[RECORD SET]

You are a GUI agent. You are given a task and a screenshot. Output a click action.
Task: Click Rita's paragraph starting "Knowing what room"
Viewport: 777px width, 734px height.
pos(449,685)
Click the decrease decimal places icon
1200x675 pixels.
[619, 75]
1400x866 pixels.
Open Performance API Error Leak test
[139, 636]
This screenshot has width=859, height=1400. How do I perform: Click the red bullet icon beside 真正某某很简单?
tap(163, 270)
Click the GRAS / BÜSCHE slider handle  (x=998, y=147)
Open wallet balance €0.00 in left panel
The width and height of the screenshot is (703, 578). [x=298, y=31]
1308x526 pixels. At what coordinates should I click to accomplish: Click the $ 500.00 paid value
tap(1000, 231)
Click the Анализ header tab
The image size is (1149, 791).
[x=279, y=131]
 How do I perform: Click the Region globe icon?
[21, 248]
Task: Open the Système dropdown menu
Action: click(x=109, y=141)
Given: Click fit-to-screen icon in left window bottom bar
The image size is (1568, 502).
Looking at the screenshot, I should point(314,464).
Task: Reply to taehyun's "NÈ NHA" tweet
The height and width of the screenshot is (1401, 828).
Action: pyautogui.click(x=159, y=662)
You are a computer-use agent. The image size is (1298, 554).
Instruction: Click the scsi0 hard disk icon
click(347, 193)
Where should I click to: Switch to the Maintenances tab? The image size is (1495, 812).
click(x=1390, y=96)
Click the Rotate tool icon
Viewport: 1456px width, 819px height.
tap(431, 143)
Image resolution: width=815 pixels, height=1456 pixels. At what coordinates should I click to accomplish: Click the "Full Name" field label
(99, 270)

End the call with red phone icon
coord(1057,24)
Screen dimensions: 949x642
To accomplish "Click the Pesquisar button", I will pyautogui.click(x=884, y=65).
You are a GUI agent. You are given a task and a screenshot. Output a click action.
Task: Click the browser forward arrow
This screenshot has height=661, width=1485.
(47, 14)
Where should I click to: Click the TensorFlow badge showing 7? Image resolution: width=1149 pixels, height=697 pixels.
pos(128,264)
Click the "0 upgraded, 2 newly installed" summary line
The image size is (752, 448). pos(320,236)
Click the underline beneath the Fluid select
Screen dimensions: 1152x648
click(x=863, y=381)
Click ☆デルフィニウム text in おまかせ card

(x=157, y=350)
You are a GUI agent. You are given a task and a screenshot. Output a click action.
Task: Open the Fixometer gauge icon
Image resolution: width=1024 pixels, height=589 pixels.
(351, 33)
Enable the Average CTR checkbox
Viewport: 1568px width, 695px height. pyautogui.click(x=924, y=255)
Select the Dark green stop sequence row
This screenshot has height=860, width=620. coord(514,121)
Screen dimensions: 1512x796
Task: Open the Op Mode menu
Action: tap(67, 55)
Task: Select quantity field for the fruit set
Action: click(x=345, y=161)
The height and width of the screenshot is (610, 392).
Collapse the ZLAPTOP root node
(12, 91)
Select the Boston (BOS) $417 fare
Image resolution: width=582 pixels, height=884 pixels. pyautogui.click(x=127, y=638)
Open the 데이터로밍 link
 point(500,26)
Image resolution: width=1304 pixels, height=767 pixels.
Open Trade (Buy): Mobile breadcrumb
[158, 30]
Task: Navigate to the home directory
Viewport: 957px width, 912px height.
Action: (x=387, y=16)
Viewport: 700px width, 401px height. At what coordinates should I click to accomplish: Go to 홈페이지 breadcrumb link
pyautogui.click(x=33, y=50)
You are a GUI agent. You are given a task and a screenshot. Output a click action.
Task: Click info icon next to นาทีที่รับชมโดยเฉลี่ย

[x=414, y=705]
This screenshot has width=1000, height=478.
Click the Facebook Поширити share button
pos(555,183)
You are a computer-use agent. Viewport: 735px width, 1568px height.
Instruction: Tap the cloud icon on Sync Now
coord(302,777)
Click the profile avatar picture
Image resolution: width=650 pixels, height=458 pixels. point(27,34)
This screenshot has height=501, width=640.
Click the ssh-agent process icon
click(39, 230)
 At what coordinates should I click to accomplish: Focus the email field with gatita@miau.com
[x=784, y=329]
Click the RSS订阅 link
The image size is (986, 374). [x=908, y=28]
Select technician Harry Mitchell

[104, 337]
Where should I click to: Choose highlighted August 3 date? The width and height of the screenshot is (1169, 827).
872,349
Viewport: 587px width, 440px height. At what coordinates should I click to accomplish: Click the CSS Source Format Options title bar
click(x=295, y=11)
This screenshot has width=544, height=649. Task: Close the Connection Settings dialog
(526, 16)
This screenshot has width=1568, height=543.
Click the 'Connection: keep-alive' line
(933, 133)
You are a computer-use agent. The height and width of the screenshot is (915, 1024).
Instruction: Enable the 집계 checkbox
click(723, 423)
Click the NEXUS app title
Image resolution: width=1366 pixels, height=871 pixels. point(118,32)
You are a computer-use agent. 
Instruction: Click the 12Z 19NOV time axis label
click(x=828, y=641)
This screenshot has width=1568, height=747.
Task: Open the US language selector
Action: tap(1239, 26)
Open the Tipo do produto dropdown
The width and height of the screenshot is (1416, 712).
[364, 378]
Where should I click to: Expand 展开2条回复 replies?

[/RECORD SET]

• _EXERCISE GOAL_:
Which lines of the material contain the string "computer"? List each of them.

• _WRITTEN ANSWER_:
You are a computer-use agent. The image size is (1298, 554).
You are a computer-use agent. Viewport: 735px width, 1568px height.
You are a computer-use agent. The height and width of the screenshot is (915, 1024).
You are a computer-use agent. 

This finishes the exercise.